Grilled Swordfish & Corn on the Cob: It’s Not What’s For Dinner

grilled sword
S.A. Leys Photography

 

I knew the time was coming; I just didn’t know when. Sure enough – yesterday. Right there in the middle of the grocery store in front of all of the spices.
So let me preface this by telling you how great a cook my mom was. My mom was such a great cook that I was severely delayed in learning how to cook myself. Yes, I could cover the basics – spaghetti, a peanut butter and jelly sandwich, pork chops or chicken with shake and bake and yep, a pretty good stir-fry, but the rest of it – not so much.
During the last few years of caregiving for mom, she couldn’t cover the distance of grocery shopping as it was too much for her. So I did all of the cooking, menu stuff and grocery shopping myself, which isn’t so much to say “oh poor me” but it was a little more lonely not having her with me.
Initially, when she had gone with me, I used to ask her a ton of questions about cooking which she answered offering additional suggestions and ideas.

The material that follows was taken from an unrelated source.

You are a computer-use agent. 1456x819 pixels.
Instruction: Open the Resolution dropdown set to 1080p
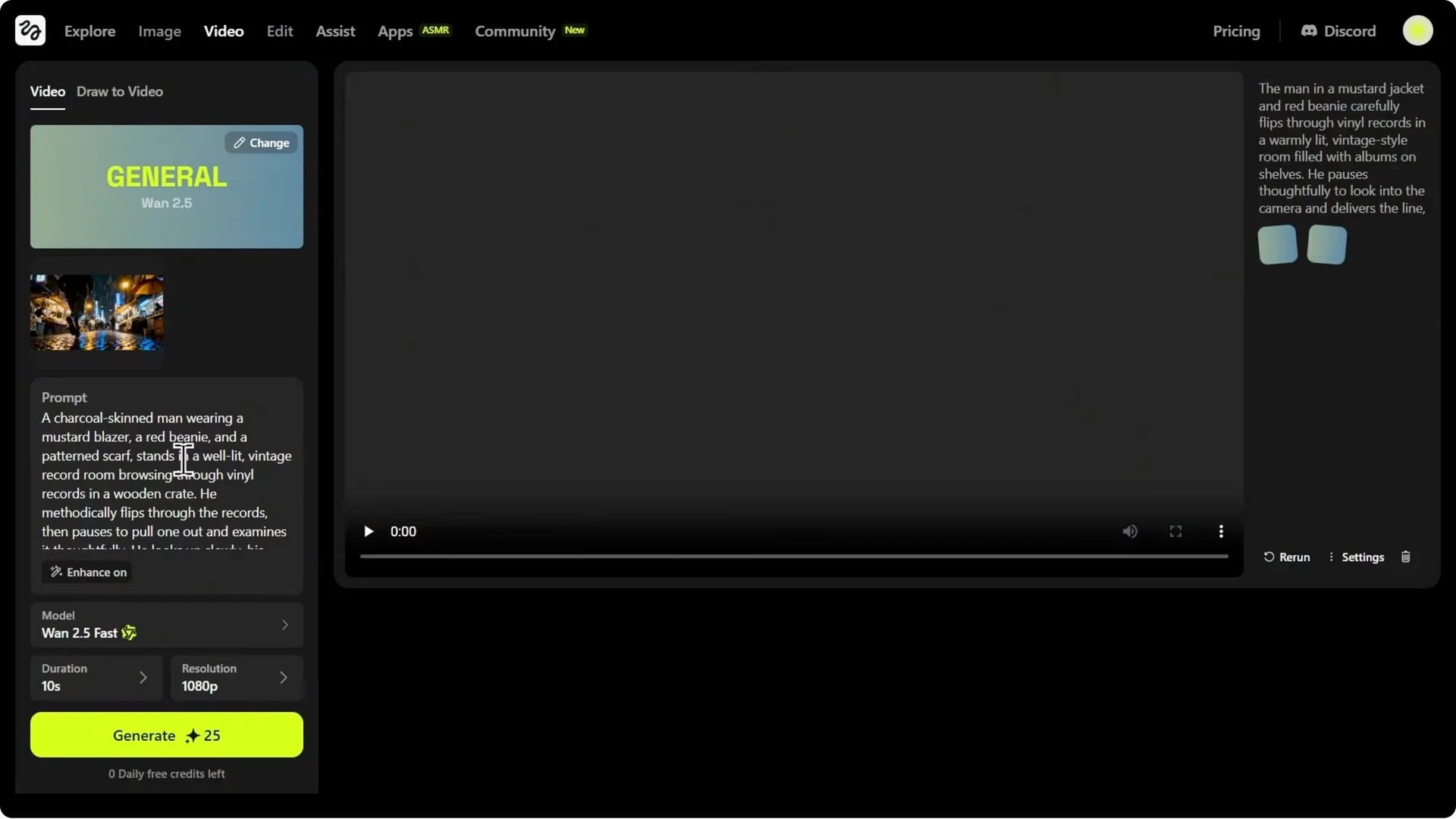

It was always fun to have her with me. And she loved talking about cooking and everything she’s learned along the way. But these last few years, she didn’t come as she was tired and due to a few too many surgeries on her legs for Basel cell melanoma type stuff, she had trouble walking.
And yes, there were times when we were together that she would give me the “are you kidding me??!” glare. Like when I asked her how many ounces are in a cup. She was clearly not pleased with this question and gave me “the glare”. As we stood there looking at each other, it slowly occurred to me that she was not going to tell me. So right there in the middle of the aisle, I grabbed my phone and asked: “Hey Siri, how many ounces are in a cup?” And when the voice from my little black box of wonderful information said “Susan, there are 8 ounces in a cup.” my mom shook her head and said, “I think we’re all in trouble”.
But the other 97% of the time, we had wonderful conversations about cooking; and her information and wisdom were always appreciated.
Yesterday, I found a really great recipe for white chicken chili. I thought I would make it for when Scott is here so that if he was hungry when he got here, it would already be made and ready to go. So I made my list, hopped in the car and went to the grocery store.
As I approached the spice aisle I started looking for the cracked black pepper that the recipe calls for. I thought to myself “why? what the heck is the difference between cracked black pepper and regular pepper and why does it even matter? Is anyone going to notice the difference and is it really going to affect a whole crock pot of chili?” So I grabbed my phone and started dialing.. 401.. 849.. and then I looked at my phone and remembered that mom had died; and then came the tears.
As I continued to stare at my phone, I suddenly felt like I was headed for the b.u.c. (the big ugly cry), so I called Regina. “hey quick question..” I said. “okay,” Regina said – and then all of the questions about cracked black pepper followed. I know for sure this is probably not the question she was expecting, but the cool thing about Regina and many of my other buds are that they have a way of answering questions in a grounding way with the same similar insight and wisdom that mom would have.
This is not going to be an easy journey.